Adashi EY, Cohen IG. A Legislative Blueprint for the Next Pandemic. JAMA Health Forum. Published online July 24, 2020. doi:10.1001/jamahealthforum.2020.0882
On June 9, 2020, Senator Lamar Alexander (R, Tennessee), chairman of the US Senate Committee on Health, Education, Labor, and Pensions (HELP), issued a white paper titled Preparing for the Next Pandemic.1,2 Replete with recommendations aimed at fortifying the national response to future pandemics, the white paper draws on lessons learned from the national response to COVID-19 as well as from 2 decades of national pandemic planning.1,2 Written with soon-to-be crafted legislation in mind, the white paper solicited “comments, responses, and any additional recommendations” that were to be received no later than June 26, 2020.1,2 In arguing for this tight timeline, Senator Alexander went on to say that “even with an event as significant as COVID-19, memories fade and attention moves quickly to the next crisis. That makes it imperative that Congress act on needed changes this year.”1,2
Perhaps the most troubling facet of the white paper is its conclusion that “many of the challenges Congress has worked to address during the last 20 years still remain.”1,2 As such, this conclusion was based on a meticulous review of past efforts of the federal government to prepare for a future pandemic.1,2 The inescapable take-home message is that decades of federal planning for a future pandemic fell short of the mark. The warning signs were everywhere. Reports issued by the Government Accountability Office, Inspectors General, and several presidential administrations noted multiple deficiencies, many of which came into full view during the COVID-19 pandemic.1,2 This was not merely a case of outright inaction. A significant complement of specific enabling statutes was enacted by 4 presidents.1,2 Appropriated, highly targeted funds were distributed to states and hospitals.1,2 Key functionalities, such as the Biomedical Advanced Research and Development Authority, were established.1,2 What appears to have been missing was continuous leadership powered by a sense of urgency and informed by past precedents. No flight of imagination was required to envision the wreckage that was bound to be wrought. That said, continuity of purpose is a rare luxury of history wherein distraction is the coin of the realm. Much has happened over the last 2 decades (eg, 9/11) that required the nation’s undivided attention. Viewed in this light, the HELP white paper is all about renewing the collective commitment to prepare for the next pandemic.

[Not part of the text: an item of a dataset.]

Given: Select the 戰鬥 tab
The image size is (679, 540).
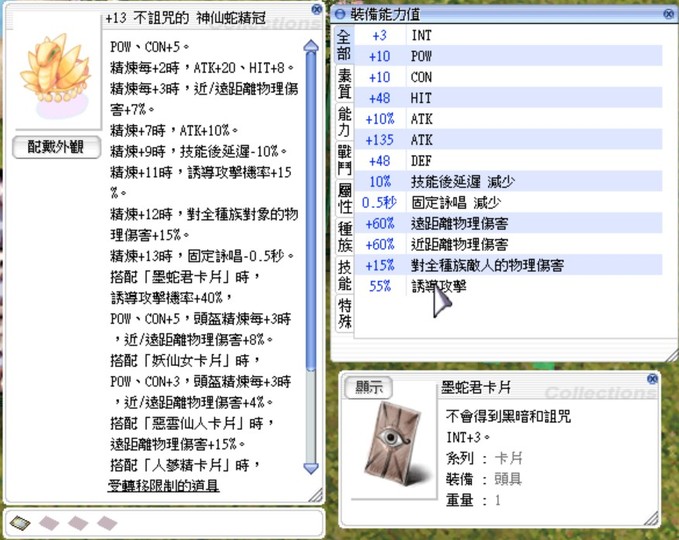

The 5 recommendations made by the white paper were based on “lessons learned from COVID-19 and the past twenty years of pandemic planning.”1,2 All of the 5 priority foci are viewed as constituting a starting point for further conversation and deliberation. The first recommendation calls for the acceleration of research and for the development of tests, treatments, and vaccines. The second recommendation advocates for the expansion of the national capacity to detect, identify, model, and track emerging infectious diseases. The third recommendation urges the rebuilding and maintenance of federal and state stockpiles and the improvement of the medical supply surge capacity and distribution. The fourth recommendation touts the improvement of the public health response capacity at the state and local levels. The fifth recommendation calls for improved coordination between federal agencies during a public health emergency. As viewed by Senator Alexander, the aforementioned recommendations comprise an invitation for feedback that “Congress can consider and act on this year.”1,2 Missing in the mix, however, are foolproof legislative solutions that will assure the ongoing national commitment to a heightened state of preparedness during interpandemic lulls. Similarly absent is the imperative of a clear and coordinated chain of command. Failure on these scores runs the risk of repeatedly and unnecessarily placing the nation in harm’s way.

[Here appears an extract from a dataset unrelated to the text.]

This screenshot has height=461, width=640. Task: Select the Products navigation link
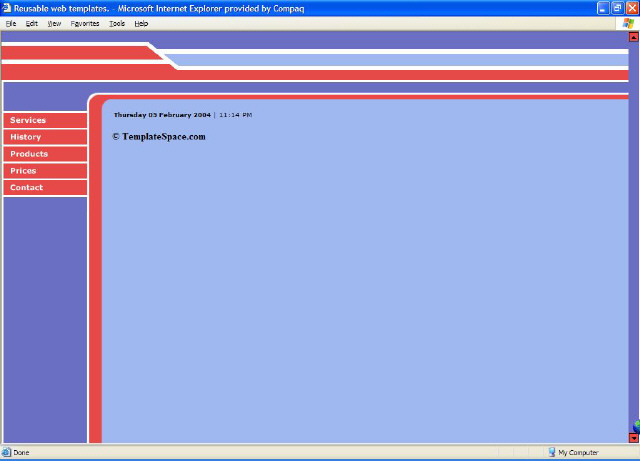click(29, 154)
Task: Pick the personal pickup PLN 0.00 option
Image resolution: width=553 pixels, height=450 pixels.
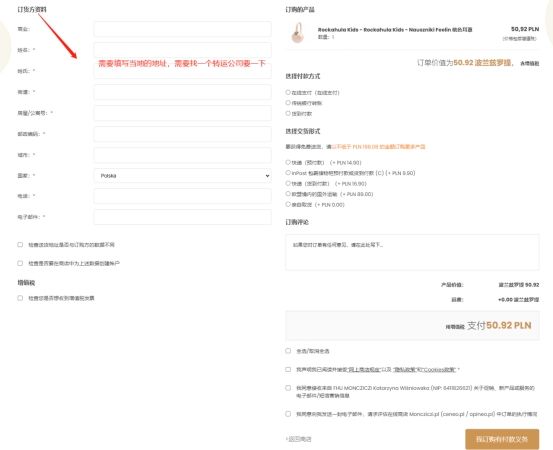Action: 288,204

The public feedback sought by Senator Alexander arrived in rapid succession. More than 30 health care–focused interests made their opinions known. Medical specialty organizations led the way. The American College of Physicians, the largest specialty organization, commended the prospect of legislative proposals to “combat…future pandemics.”3 Hospitals and health systems proved equally supportive. The American Hospital Association applauded the effort to improve “our nation’s health care system preparedness.”4 Favorable feedback was also afforded by medical schools (eg, Association of American Medical Colleges), clinical chemistry laboratories (eg, American Association for Clinical Chemistry), pharmacists (eg, American Pharmacist Association), and health care group purchasing organizations (eg, Healthcare Supply Chain Association).

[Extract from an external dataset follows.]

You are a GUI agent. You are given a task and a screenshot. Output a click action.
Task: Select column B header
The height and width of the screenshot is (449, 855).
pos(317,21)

The first pandemic-inspired statute to be enacted, the Coronavirus Preparedness and Response Supplemental Appropriations Act of 2020, was passed by overwhelming majorities in both the House and the Senate.5 Similar pluralities saw to the passage of the CARES Act (Coronavirus Aid, Relief, and Economic Security Act).5 More of the same held true for the Paycheck Protection Program and Health Care Enhancement Act.5 Absent comparable ongoing bipartisanship, it is unlikely that the 116th Congress will pass a comprehensive pandemic preparedness bill prior to its adjournment on January 3, 2021. Matters are unlikely to be helped by the fact that the final 6 months of the legislative calendar will be increasingly engrossed with the looming November 3 elections. One might draw some comfort from historic precedents, such as 9/11, which was followed by the enactment of multiple statutes within a year of the attack, including the USA PATRIOT Act.6
Whether the US Congress will “pass legislation this year to better prepare for the next pandemic” remains an open question.1,2 The subject matter, however, cannot—indeed, must not—be avoided. Failure to act to redress the shortcomings of the national pandemic response is not an option. Viewed in this light, nothing but plaudits are due to the HELP Committee for its initiative. Note is also made of the fact that the HELP Committee may be uniquely suited to lead the legislative charge in question. Known for the highly collegial and effective partnership between Senator Alexander and his Democratic counterpart Senator Patty Murray (D, Washington), the HELP Committee stands out as a bipartisan paragon.7 It would seem vital that “Congress…take stock now of what parts of the local, state, and federal response worked, what could work better and how.”1,2 Only in so doing will the testing, tracing, and treatment of patients in future pandemics be up to the task of saving lives.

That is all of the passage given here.